Figure 5.

Differential methylation and expression signatures in hematopoietic progenitors vs. mature myeloid cells

(A) Heatmap of mean methylation values for DMRs identified by comparing flow-purified progenitors (KLS, MEP, CMP, and GMP; grouped for analysis) and mature myeloid cells (CD11b+/Gr1+) isolated by FACS sorting. Methylation values for those DMRs in B-cells, T-cells, and whole bone marrow are passively plotted.

(B) Venn diagram showing overlap of the 33,519 DMRs defined in Dnmt3a^−/− bone marrow vs. the 574 DMRs from Dnmt3a^+/+ myeloid cells. Overlap between DMRs is defined as a minimum of 1 bp.

(C) tSNE projections of scRNA-seq data from whole bone marrow (left) and lineage depleted, Kit positive (Lin-Kit+) progenitor cells (right) purified by FACS. Mature neutrophils (PMN), monocytes (mono), and lineage negative, KIT positive cells (LK) are highlighted on the whole bone marrow projection.

(D) Cells are colored according to levels of expression of Dnmt3a, Dnmt3b, Tet1, Tet2, and Tet3 (top to bottom) in Dnmt3a^+/+ whole bone marrow (left panels) or lineage negative c-Kit positive cells (right panels).

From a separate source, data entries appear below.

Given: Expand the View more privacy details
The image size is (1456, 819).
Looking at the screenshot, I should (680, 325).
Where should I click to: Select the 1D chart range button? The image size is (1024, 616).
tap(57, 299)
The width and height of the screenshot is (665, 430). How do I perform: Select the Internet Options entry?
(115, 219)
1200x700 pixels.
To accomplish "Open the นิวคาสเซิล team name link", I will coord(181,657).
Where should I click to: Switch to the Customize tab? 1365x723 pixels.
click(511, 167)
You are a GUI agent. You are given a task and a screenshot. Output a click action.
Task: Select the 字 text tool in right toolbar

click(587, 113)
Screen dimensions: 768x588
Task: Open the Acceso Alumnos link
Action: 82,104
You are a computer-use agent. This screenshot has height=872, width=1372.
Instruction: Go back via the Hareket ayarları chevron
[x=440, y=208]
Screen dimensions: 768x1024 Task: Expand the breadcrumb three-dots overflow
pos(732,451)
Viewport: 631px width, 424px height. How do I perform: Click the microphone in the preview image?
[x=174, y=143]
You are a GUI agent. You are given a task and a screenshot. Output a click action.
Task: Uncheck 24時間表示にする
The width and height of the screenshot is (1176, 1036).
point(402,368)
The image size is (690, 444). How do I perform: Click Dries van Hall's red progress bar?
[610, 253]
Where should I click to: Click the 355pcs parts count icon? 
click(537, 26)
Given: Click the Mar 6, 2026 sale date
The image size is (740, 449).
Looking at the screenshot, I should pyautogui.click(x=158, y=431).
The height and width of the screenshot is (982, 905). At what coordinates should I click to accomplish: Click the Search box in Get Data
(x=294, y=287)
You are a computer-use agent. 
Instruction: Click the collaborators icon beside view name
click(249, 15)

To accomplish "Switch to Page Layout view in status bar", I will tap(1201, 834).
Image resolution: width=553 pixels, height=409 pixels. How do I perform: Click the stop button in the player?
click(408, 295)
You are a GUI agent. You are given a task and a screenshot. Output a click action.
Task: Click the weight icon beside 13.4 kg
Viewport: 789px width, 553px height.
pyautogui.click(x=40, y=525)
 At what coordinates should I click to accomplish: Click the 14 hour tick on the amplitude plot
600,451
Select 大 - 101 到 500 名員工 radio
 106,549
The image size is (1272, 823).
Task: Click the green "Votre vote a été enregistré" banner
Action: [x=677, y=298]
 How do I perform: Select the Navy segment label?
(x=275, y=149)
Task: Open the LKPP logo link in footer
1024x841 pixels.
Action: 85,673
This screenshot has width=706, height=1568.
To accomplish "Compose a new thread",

(E) Quantitation of percent total cells positive for expression (left panels) and number of normalized reads per positive cell (right panels) for Dnmt3a, Dnmt3b, Tet1, Tet2, and Tet3 genes in the indicated cell type. LK; lineage negative, c-KIT positive, WBM; whole bone marrow. One-way ANOVA testing was used to define statistical differences between groups. For Tet1, no reads were detected in the PMNs and Monos, so statistical comparisons could not be performed.